- Aim of the exercise:
List every place name in the Dead Sea passage other than the Dead Sea itself.

The Dead Sea is 75 kilometers long and from 6 to 16 kilometers wide. It is fed by the Jordan River, but it has no outlet. As its name suggests, the Dead Sea is entirely devoid of plant and animal life. This is due to an
extremely high content of salt and other minerals—350 grams of salt per kilogram of water, as compared to about 40 grams in the world’s oceans. This concentration is caused by a rapid rate of evaporation. These natural elements give the waters of the Dead Sea certain curative properties, recognized since the days of Herod the Great over 2000 years ago.
Also famous for their restorative powers are the thermal mineral springs of nearby Zarqa Ma’een, which hosts a therapeutic health spa.
The Dead Sea is also famous geographically as "the lowest point on earth," lying some 400 meters below sea level. In addition to the historical significance of the "Salt Sea," as it was referred to in the Bible, the Dead Sea is today an important and rich source of minerals essential for agricultural and industrial development, as well as for the treatment of various medical conditions such as psoriasis. Visitors to the Dead Sea come away with an unforgettable swimming experience, as the high density of the water makes sinking virtually impossible. Indeed, swimming is also difficult, as one is lifted too high in the water to be able to stroke properly. More appropriate is the often-photographed pose showing a visitor reclining in the water, leisurely reading a perfectly dry newspaper.
While marine enthusiasts will find a paradise in Aqaba, the Dead Sea is a great place to catch up on your reading!
At the southern end of the sea, the Arab Potash Company has built vast evaporation ponds covering over 10,000 hectares to extract potash from the mineral-rich waters. The project has allowed Jordan to become one of the world’s leading potash exporters.

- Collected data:
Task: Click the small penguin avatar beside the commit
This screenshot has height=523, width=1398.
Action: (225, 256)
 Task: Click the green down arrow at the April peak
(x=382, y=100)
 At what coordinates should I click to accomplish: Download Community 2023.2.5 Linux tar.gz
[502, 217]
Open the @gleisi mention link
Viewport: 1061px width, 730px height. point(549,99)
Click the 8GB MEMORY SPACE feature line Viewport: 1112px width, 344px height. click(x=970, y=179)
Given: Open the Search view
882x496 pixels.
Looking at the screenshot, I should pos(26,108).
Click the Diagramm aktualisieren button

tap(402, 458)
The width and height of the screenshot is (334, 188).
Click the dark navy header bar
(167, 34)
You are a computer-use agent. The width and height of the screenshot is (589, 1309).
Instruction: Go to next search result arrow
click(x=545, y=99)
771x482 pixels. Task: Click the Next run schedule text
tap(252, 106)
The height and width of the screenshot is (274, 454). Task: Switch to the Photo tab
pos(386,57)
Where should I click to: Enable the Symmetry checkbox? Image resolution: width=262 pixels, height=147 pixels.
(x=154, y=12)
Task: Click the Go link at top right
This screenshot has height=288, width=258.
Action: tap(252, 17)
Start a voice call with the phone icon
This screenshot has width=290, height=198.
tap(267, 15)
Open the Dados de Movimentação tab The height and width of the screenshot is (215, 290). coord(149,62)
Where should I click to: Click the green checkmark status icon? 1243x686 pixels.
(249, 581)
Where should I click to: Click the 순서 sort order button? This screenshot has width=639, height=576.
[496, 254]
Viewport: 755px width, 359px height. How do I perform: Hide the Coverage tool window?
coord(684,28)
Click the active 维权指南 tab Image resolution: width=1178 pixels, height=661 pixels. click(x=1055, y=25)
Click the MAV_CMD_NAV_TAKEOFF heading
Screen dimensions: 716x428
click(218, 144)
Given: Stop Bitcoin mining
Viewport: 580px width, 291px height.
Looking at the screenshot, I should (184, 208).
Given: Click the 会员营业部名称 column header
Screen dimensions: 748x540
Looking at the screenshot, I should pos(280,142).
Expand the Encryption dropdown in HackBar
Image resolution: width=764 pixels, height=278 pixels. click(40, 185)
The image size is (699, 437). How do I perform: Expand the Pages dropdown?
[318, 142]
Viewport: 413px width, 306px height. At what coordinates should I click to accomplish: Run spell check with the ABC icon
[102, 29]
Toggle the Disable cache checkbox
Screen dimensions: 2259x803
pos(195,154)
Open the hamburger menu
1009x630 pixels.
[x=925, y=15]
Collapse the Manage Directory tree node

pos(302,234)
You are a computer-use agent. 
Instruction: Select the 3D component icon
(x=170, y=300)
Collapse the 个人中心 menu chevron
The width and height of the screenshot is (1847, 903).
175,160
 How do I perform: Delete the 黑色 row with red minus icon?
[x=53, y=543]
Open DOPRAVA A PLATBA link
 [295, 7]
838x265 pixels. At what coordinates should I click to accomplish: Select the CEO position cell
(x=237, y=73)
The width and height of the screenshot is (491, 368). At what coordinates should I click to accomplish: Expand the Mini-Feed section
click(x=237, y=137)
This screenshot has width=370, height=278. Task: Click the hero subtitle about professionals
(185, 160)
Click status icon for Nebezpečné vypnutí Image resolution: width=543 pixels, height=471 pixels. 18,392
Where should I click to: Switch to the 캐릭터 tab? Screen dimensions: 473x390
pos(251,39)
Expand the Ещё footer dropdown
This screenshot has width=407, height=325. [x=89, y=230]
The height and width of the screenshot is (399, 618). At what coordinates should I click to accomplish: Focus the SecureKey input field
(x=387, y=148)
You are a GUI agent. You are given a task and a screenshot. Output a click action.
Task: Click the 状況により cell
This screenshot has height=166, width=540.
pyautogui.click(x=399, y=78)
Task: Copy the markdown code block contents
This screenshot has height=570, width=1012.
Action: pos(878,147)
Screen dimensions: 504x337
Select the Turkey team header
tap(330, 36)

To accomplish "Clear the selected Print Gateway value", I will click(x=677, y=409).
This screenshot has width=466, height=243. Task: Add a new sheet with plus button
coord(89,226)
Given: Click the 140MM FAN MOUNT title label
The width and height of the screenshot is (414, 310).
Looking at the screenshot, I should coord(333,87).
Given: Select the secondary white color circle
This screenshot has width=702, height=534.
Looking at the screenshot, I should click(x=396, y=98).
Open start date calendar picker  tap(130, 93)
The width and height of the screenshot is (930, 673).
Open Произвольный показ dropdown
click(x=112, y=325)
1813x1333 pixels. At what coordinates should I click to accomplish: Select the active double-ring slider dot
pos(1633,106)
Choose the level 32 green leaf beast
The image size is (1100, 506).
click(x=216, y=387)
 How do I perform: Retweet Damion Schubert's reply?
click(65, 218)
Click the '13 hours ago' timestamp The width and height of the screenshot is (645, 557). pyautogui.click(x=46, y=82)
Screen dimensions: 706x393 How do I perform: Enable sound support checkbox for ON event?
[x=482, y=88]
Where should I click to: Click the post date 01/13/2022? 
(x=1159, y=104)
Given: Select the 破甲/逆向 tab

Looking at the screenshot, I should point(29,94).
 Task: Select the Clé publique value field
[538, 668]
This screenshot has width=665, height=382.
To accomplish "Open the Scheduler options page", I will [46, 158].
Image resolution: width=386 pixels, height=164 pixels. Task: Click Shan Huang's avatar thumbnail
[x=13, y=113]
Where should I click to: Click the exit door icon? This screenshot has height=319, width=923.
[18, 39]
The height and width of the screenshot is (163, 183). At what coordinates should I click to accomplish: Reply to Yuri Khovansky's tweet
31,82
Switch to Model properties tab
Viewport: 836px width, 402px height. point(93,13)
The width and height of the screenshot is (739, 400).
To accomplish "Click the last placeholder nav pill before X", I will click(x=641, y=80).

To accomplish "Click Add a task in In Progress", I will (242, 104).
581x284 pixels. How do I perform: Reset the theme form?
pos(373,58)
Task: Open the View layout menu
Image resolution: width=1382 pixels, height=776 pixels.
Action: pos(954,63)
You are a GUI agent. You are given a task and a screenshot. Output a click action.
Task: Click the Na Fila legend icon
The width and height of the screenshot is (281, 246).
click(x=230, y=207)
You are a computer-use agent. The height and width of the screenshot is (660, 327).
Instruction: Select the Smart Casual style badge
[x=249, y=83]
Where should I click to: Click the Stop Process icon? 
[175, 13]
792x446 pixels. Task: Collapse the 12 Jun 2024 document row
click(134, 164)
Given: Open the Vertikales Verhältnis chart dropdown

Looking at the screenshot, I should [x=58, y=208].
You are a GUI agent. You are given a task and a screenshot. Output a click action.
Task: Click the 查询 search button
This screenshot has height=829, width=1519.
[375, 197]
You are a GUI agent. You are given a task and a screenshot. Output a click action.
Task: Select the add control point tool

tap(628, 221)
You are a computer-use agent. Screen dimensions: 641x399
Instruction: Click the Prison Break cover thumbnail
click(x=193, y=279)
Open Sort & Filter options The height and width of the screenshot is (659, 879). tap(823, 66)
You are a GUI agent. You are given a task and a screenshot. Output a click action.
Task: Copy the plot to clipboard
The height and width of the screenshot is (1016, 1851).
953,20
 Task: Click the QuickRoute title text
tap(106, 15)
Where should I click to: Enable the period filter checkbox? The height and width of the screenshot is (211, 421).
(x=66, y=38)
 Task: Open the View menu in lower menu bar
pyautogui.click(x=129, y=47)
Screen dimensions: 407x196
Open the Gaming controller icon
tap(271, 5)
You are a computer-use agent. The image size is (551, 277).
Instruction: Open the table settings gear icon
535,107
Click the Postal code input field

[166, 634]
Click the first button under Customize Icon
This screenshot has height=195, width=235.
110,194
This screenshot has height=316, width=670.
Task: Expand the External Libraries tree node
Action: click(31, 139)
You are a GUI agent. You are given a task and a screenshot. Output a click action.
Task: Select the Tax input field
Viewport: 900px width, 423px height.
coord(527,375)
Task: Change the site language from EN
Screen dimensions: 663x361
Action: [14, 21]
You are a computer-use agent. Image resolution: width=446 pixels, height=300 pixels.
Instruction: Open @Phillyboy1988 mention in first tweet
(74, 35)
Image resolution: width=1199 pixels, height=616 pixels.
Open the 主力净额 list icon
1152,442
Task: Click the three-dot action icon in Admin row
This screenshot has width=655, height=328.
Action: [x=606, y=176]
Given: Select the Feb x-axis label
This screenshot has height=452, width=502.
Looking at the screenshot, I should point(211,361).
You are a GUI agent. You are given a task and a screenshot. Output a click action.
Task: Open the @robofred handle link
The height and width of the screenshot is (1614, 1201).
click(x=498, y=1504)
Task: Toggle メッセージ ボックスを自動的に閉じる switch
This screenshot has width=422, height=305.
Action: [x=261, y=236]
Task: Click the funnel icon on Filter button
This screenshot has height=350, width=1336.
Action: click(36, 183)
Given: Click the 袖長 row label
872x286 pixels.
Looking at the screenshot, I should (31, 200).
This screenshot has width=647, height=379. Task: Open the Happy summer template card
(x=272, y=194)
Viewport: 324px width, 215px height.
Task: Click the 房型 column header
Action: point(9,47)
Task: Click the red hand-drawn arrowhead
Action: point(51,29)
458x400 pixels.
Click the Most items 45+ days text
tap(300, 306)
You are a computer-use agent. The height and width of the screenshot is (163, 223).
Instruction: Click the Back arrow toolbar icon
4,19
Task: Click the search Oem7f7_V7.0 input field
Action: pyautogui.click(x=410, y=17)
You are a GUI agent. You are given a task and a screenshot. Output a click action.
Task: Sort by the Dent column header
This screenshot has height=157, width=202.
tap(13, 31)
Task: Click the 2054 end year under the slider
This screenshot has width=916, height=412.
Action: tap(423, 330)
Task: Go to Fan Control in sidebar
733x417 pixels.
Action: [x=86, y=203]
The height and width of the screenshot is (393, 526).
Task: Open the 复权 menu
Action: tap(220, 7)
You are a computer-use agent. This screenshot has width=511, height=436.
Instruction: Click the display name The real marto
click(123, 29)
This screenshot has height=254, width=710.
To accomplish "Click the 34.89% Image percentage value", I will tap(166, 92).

- Your solution:
Jordan River, Zarqa Ma’een, Aqaba, Jordan